### Word2Vec using Tensorflow

#### Introduction

Meaning of word is the representation or idea conveyed. Word embeddings are numerical representations of the words to make computers understand natural language. The idea is to have similar words or words used in similar context to be close to each other in higher dimension space.

But before we look at using word vectors, let us look at classical NLP approach, Wordnet.

##### Wordnet

- Wordnet is a lexical database encoding parts of speech and tags relationsships between words including nouns, adjectives, verbs and adverbs. 
- English Wordnet hosts over 150000 words and over 100000 synonym groups(synsets)
- Synset is a set of synonyms
- Each Synset has a definition which tells what the synset repesents
- Each Synonym in a Synset is called a Lemma.
- Synsets form a graph and are associated with another synset with a specific type of relationship
- Following are the relationship types
    - Hypernym of a synset carry a general, high level meaning of a considered synset. For e.g. Vehicle is a hypernym of synset car. It forms `is-a` relation
    - Hyponym of a synset carry a more specific meaning of a synset. Toyota Car is a Hyponym of a car. It forms `is-a` relation
    - Holonym are synsets that make up the whole entity of the considered synset. If is a `made-of` relation. For example, Tyre has a holonym cars.
    - Meronym are opposite of Holonym, they form a `is-made-of` relation.
    
Let us look at wordnet in action from nltk

In [11]:
import nltk
nltk.download('wordnet')

[nltk_data] Downloading package wordnet to
[nltk_data]     /Users/amolnayak/nltk_data...
[nltk_data]   Unzipping corpora/wordnet.zip.


True

In [52]:
from nltk.corpus import wordnet as wn

word = 'car'
car_syns = wn.synsets(word)

synset_defs = [car_syn.definition() for car_syn in car_syns]
print('Synset definitions for word', word, 'are\n\n','\n\n- '.join(synset_defs))

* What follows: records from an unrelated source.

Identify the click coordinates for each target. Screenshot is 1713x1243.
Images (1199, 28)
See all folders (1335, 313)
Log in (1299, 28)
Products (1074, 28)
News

Synset definitions for word car are

 a motor vehicle with four wheels; usually propelled by an internal combustion engine

- a wheeled vehicle adapted to the rails of railroad

- the compartment that is suspended from an airship and that carries personnel and the cargo and the power plant

- where passengers ride up and down

- a conveyance for passengers or freight on a cable railway


Let us get the hypernym and holonym of first synset of the cars we got

In [53]:
car_syn = car_syns[0]

hypernyms = car_syn.hypernyms()
hypernym_list = '\n\t '.join(['\n\t '.join(h.lemma_names()) for h in hypernyms])
print('Hypernym of synset containing car are,\n\t', hypernym_list)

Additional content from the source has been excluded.